Is pyparsing really a recursive descent parser?

Sat Nov 3 18:40:39 EDT 2007

"Paul McGuire" <ptmcg at austin.rr.com> wrote in message 
news:1194104971.263256.66640 at d55g2000hsg.googlegroups.com...
> On Nov 3, 12:33 am, "Just Another Victim of the Ambient Morality"
> <ihates... at hotmail.com> wrote:
>>     It has recursion in it but that's not sufficient to call it a 
>> recursive
>> descent parser any more than having a recursive implementation of the
>> factorial function.  The important part is what it recurses through...
>
> <snip>
>
>> In my opinion, the rule set I mentioned in my original post:
>>
>> grammar = OneOrMore(Word(alphas)) + Literal('end')
>>
>>     ...should be translated (internally) to something like this:
>>
>> word = Word(alphas)
>> grammar = Forward()
>> grammar << ((word + grammar) | (word + Literal(end)))
>>
>>     This allows a recursive search to find the string correct without any
>> need for "backtracking," if I understand what you mean by that.  Couldn't
>> pyparsing have done something like this?
>>
>
> Dear JAVotAM -
>
> This was a great post!  (Although I'm not sure the comment in the
> first paragraph was entirely fair - I know the difference between
> recursive string parsing and recursive multiplication.)

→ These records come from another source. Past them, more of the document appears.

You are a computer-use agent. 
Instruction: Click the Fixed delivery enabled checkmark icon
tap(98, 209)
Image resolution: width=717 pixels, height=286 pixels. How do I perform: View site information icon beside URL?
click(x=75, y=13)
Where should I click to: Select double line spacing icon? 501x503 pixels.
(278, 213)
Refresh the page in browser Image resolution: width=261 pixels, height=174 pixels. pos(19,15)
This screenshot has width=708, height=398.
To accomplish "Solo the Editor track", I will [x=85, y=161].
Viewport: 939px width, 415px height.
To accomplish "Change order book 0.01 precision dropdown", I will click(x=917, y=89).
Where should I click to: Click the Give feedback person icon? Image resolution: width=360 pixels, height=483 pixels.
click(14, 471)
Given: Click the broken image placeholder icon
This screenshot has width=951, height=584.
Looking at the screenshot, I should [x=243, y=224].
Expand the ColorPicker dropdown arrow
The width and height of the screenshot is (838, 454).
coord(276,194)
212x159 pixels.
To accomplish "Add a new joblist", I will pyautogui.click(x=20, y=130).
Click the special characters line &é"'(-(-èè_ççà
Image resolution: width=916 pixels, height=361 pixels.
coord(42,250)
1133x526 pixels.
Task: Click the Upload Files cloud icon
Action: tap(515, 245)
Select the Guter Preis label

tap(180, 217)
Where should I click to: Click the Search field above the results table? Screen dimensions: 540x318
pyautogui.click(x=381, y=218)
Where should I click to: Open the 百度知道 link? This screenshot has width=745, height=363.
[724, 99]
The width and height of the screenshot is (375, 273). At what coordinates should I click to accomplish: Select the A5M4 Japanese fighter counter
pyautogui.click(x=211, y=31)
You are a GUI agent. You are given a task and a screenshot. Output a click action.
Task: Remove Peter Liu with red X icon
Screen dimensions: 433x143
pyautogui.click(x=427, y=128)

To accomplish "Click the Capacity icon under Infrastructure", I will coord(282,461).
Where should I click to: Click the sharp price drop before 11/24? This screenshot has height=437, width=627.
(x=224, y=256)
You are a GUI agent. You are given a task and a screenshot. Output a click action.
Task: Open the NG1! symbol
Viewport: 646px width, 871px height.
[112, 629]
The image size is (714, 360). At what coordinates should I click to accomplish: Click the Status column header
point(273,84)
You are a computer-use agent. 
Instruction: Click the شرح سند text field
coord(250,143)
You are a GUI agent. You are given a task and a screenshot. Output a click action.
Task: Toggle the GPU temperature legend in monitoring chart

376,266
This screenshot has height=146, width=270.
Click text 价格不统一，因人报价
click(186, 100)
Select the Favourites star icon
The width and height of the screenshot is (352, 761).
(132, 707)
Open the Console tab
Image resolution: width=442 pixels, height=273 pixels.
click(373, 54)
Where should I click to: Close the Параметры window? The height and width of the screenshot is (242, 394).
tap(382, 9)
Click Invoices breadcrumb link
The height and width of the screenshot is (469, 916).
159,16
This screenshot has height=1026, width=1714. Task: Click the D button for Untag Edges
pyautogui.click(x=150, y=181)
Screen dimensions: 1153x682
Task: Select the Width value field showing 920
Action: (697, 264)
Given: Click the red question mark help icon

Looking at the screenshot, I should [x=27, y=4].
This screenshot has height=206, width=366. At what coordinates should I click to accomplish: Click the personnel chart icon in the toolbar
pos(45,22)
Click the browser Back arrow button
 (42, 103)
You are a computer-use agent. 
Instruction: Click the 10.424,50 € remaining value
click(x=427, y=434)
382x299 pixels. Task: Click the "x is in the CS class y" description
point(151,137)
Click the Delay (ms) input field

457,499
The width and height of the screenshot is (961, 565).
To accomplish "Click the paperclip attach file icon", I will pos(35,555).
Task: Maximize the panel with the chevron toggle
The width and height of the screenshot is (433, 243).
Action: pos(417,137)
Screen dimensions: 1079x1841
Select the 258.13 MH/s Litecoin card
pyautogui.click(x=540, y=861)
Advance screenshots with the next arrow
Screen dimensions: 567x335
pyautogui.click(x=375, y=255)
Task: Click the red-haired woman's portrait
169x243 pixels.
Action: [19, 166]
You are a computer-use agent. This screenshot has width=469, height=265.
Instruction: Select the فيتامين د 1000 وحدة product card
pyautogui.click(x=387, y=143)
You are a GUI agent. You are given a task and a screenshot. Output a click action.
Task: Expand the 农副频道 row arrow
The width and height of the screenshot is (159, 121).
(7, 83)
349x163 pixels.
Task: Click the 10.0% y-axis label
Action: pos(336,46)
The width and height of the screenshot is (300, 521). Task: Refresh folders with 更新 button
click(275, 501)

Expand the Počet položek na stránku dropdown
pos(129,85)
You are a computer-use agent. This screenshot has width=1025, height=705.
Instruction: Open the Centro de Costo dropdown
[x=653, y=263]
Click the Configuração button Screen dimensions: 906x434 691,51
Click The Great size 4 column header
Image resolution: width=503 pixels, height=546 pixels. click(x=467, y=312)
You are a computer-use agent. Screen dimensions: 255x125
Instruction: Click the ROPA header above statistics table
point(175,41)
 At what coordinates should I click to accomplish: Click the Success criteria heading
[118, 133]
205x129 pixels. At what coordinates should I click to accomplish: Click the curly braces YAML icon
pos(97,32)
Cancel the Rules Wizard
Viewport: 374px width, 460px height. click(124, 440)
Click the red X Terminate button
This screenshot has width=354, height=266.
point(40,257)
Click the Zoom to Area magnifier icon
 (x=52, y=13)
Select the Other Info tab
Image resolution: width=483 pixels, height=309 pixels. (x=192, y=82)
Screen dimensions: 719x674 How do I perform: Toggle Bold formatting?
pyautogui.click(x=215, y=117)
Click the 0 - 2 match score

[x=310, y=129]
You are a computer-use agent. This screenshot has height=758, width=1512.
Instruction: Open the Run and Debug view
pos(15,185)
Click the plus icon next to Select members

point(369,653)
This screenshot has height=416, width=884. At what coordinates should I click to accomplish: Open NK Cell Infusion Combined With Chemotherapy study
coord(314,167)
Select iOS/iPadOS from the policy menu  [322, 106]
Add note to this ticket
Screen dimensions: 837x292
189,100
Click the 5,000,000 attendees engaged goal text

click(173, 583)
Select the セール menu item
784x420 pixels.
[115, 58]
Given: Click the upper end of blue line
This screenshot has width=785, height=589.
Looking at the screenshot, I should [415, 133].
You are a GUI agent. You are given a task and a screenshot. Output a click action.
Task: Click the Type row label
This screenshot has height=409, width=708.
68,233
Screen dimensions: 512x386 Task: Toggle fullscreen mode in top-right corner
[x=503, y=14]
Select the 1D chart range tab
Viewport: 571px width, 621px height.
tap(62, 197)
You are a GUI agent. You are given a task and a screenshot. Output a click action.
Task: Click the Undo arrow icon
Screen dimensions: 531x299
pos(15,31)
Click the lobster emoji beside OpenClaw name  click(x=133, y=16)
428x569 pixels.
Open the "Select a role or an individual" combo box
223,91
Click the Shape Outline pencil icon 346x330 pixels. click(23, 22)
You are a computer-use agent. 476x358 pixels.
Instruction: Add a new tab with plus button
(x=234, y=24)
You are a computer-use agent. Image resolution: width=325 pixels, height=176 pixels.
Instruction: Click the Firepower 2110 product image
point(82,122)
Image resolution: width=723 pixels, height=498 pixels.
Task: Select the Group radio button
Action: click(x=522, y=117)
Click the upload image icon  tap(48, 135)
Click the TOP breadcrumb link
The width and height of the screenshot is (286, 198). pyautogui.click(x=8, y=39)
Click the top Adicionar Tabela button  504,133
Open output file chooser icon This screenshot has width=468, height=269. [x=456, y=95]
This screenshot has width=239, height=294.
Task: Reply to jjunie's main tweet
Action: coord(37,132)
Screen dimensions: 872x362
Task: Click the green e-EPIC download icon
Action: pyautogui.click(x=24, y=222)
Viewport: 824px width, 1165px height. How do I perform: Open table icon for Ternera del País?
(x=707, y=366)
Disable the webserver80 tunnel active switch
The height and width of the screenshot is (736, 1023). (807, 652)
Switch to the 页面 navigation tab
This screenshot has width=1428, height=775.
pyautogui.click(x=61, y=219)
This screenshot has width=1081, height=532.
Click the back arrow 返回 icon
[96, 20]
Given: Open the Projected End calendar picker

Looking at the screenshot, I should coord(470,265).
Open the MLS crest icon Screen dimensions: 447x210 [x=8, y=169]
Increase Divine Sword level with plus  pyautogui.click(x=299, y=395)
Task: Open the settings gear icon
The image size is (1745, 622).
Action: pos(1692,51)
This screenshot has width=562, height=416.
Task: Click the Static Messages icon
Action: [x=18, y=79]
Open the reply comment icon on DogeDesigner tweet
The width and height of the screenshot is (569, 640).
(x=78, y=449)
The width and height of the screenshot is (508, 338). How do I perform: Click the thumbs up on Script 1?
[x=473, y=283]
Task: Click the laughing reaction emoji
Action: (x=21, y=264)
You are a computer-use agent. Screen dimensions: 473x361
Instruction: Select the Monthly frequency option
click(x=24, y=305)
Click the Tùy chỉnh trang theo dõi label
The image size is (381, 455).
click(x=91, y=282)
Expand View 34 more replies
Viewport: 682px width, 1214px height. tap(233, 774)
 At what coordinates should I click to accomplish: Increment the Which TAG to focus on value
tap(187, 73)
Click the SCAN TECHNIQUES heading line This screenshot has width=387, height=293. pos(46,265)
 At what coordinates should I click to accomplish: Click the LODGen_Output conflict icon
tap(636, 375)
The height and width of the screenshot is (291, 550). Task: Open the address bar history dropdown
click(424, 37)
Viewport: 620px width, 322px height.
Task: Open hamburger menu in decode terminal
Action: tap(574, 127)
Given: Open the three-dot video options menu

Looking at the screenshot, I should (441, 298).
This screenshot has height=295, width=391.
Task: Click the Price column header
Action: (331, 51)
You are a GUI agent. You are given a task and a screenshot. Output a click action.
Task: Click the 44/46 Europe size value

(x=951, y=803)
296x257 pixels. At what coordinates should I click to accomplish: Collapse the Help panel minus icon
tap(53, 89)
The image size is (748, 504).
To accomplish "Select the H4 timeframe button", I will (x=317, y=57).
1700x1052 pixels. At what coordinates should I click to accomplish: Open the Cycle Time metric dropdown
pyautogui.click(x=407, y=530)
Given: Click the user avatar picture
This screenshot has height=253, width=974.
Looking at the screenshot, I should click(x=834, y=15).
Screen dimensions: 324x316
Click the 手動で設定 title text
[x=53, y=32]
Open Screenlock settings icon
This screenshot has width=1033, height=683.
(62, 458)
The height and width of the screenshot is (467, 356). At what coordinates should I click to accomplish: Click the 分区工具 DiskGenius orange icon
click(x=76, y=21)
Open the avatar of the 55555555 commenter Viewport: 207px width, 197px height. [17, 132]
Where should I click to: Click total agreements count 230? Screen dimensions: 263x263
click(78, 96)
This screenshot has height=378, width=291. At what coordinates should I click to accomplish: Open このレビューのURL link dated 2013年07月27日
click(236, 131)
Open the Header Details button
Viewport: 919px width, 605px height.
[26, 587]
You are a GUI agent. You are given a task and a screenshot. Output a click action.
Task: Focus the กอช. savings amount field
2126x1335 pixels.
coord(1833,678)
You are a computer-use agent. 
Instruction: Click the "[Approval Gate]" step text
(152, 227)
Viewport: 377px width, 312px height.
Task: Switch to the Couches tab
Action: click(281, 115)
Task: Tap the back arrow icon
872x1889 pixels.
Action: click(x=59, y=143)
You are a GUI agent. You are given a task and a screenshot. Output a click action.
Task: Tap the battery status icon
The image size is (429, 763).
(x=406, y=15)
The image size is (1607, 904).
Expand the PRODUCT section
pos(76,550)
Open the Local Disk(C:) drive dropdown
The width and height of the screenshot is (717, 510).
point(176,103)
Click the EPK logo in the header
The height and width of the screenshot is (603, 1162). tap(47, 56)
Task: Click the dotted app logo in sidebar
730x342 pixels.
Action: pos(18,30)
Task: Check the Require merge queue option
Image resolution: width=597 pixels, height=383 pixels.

    I often use hyperbole to emphasize a point.  I honestly mean no offense. 
That comment wasn't even meant to be fair, I was hoping to be provocative...

> You really got me thinking more about how this recursion actually
> behaves, especially with respect to elements such as OneOrMore.  Your
> original question is really quite common, and up until now, my stock
> answer has been to use negative lookahead.  The expression you posted
> is the first time I've seen this solution, and it *does* work.

    I'm glad I got you thinking!  I'd hate to be another newbie with another 
of a thousand questions answered in the FAQ....
    Hey, are you the author of pyparsing?

> I was all set to write a cocky response on why your expression
> wouldn't work.  I've seen it many times before, where people (usually
> coming from EBNF experience) implement listOfXs = OneOrMore(x) as:
>
> listOfXs = Forward()
> listOfXs << ( x + listOfXs | x )
>
> Actually, what they usually write is:
>
> listOfXs << ( listOfXs + x )
>
> but this sends pyparsing into a recursive tailspin.
>
> So I fired up SciTE and copy/pasted your code into the editor and ran
> it, and it worked just fine - this was a shock!  I studied this for a
> few minutes, and then realized what was happening.  First of all, I
> misread what you posted.  You posted this:
>
> grammar << ((word + grammar) | (word + Literal(end)))
>
> which works.  I *thought* you posted this:
>
> grammar << ((word + grammar) | word) + Literal(end)
>
> which doesn't work.  In fact this behaves the same as your original
> post, except it iterates over the input string's words recursively,
> vs. repetition ins a for-loop, as is done by OneOrMore.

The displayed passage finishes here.